In December I stopped by the Google booth at WordCamp US 2017 and got to see their new site auditing tool - Lighthouse.
Lighthouse is an open-source, automated tool for improving the quality of web pages. … It has audits for performance, accessibility, progressive web apps, and more.
It generates some really useful reports in both HTML format, shown below, as well as JSON. The HTML reports are great for people and the JSON data is easily usable by other scripts.
I was really intrigued and started to think of practical applications. I settled on running the performance audit for all new pull requests and blocking merging if the request lowered the score more than an acceptable level of tolerance. For me this was 5 points less than the score in production.
Lighthouse has a Chrome extension but I chose to add it to my CI process using the npm package. This requires headless Chrome to be installed, which I did inside of a custom Docker image.
One of the issues I noticed using headless Chrome and the command line version of Lighthouse is that the performance scores returned were unusually high, especially when compared to the Chrome extension. I opened an issue and it turned out to be documented - I just missed that it.
It turned out that headless Chrome did not support network throttling, which Lighthouse uses in the performance report. This was a known issue and something I thought would be a blocker as I wanted performance tests with network throttling to more accurately simulate user perceived performance.
One of the things that really stood out to me was the kindness and patience of the Lighthouse team. They were quick to respond, point me to the docs and show related issues. I would like to give special props to Eric Bidelman. Working in a similar role myself, supporting developers using a product, I appreciate the great job he is doing - thanks Eric!

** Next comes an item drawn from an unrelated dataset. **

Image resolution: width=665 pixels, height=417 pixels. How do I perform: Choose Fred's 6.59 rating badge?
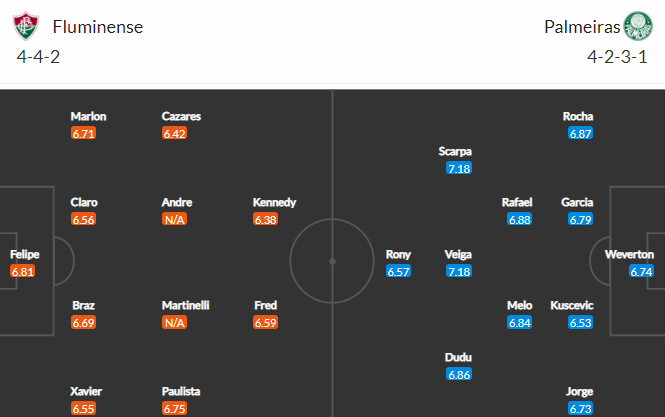coord(265,323)
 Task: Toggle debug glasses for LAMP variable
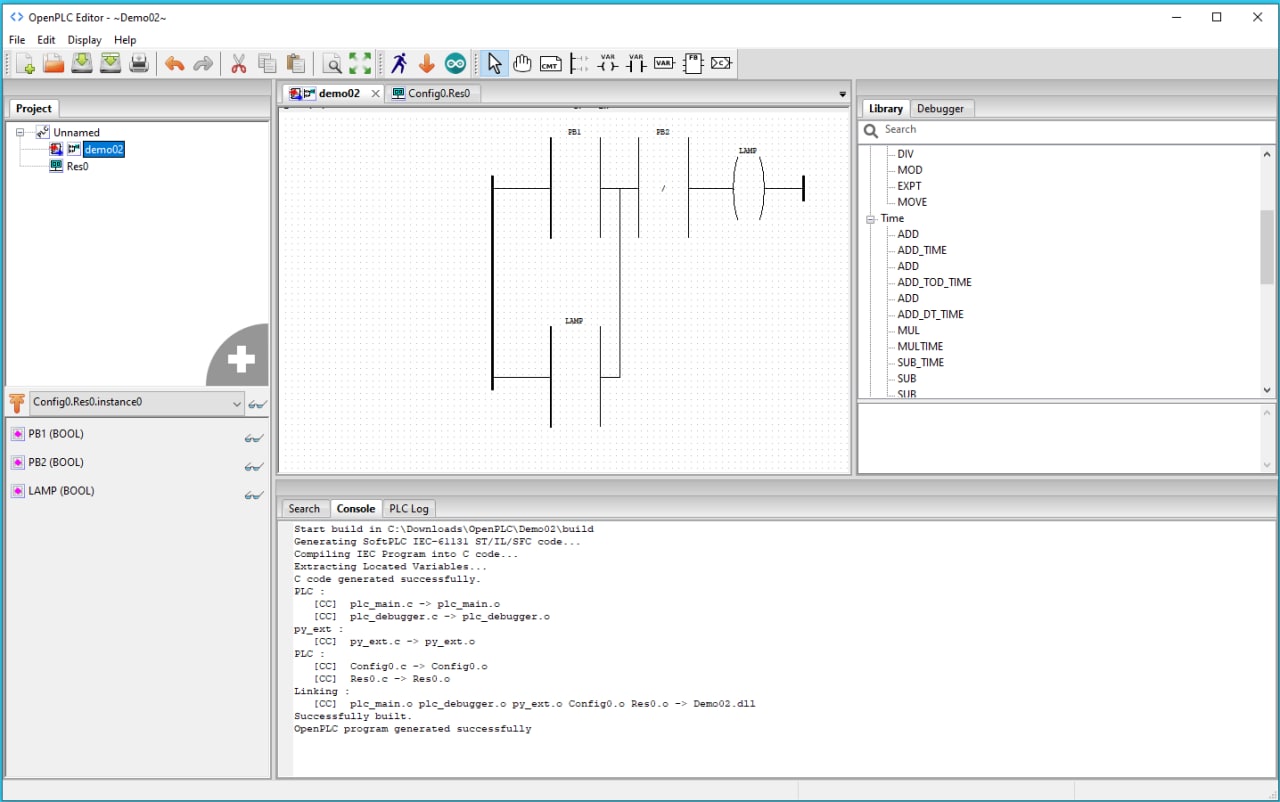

Once the Chrome bug was fixed the Lighthouse team added support for network throttling when using Chrome 63
or later.
With that blocker removed I carried on. My existing CI process already created a new environment when pull requests are created. I simply added a new job that takes the Lighthouse performance score on that environment as well as production and compares the two. If the score in the new environment is more than 5 points less than what is in production the job fails. Finally, I save the reports from Lighthouse and place a comment on the pull request. The result looks like this:
If you are interested in viewing the source code you can find it on GitHub at ataylorme/Advanced-WordPress-on-Pantheon. I use GitHub and Circle CI 2.0 but this can easily be ported to other services as the majority of the logic is in this bash script.